▸ **What needs to be done**
Work out the number of lines below containing the word "panel" and give nothing besides it.

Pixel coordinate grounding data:
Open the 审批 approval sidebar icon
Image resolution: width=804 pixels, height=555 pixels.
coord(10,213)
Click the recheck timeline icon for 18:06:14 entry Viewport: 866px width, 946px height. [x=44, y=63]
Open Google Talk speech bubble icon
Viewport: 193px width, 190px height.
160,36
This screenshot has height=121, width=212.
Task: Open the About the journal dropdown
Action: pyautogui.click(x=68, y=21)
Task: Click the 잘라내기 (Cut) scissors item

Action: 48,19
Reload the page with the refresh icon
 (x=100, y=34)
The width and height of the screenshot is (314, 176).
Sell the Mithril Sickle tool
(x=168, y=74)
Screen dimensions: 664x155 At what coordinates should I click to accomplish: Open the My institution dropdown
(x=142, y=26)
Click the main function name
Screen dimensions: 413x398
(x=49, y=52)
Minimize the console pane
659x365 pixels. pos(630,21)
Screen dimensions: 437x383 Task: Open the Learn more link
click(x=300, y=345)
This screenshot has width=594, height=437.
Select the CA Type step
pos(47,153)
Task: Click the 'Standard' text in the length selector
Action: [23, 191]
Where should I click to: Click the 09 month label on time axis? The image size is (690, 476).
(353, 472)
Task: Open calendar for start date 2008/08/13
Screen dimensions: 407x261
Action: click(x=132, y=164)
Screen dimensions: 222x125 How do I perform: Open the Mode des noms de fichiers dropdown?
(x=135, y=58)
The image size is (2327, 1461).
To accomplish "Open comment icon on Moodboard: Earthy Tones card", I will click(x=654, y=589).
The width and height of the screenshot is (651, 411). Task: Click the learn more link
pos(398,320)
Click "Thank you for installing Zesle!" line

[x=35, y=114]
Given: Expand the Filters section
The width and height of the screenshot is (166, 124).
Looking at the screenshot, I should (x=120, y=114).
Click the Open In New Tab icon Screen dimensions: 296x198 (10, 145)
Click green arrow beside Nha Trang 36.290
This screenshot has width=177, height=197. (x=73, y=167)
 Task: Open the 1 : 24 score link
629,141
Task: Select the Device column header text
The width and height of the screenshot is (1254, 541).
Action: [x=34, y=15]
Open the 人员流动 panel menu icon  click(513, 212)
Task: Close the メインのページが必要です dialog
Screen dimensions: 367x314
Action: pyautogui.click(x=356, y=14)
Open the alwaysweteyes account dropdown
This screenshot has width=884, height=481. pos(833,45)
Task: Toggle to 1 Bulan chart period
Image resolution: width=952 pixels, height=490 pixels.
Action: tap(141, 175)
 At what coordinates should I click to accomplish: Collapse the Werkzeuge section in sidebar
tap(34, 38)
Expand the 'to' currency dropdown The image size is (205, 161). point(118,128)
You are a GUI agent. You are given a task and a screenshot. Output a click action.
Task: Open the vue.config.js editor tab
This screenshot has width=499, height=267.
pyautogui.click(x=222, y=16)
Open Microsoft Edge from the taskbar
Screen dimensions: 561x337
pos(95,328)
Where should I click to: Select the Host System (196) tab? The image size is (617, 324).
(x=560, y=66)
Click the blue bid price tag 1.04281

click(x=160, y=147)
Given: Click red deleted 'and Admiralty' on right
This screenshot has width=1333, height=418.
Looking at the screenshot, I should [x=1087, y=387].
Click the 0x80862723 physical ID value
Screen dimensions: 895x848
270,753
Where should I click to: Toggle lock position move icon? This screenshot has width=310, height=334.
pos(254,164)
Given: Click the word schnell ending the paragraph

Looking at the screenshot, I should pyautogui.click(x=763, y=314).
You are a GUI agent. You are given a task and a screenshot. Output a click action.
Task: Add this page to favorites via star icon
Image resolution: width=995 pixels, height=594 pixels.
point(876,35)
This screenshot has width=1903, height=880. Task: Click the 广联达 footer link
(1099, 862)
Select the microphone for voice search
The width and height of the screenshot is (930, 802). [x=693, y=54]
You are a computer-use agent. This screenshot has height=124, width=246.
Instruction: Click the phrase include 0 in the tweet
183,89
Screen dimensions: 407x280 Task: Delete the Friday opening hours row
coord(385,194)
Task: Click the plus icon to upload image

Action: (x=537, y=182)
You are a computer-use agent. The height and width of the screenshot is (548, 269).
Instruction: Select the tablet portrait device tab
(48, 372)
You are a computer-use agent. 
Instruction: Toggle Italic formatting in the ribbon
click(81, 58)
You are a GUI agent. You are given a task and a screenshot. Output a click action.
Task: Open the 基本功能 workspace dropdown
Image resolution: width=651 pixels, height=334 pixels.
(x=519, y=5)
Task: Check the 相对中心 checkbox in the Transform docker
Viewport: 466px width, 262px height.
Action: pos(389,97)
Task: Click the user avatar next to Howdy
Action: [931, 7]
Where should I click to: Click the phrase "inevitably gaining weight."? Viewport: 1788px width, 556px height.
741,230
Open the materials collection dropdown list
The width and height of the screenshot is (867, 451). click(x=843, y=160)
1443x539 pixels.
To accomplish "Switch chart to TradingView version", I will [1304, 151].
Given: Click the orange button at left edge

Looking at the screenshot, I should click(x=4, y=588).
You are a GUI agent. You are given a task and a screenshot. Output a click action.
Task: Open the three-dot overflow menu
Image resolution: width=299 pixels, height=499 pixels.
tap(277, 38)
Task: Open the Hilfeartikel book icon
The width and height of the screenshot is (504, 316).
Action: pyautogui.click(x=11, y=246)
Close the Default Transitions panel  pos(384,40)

▸ **Result**
2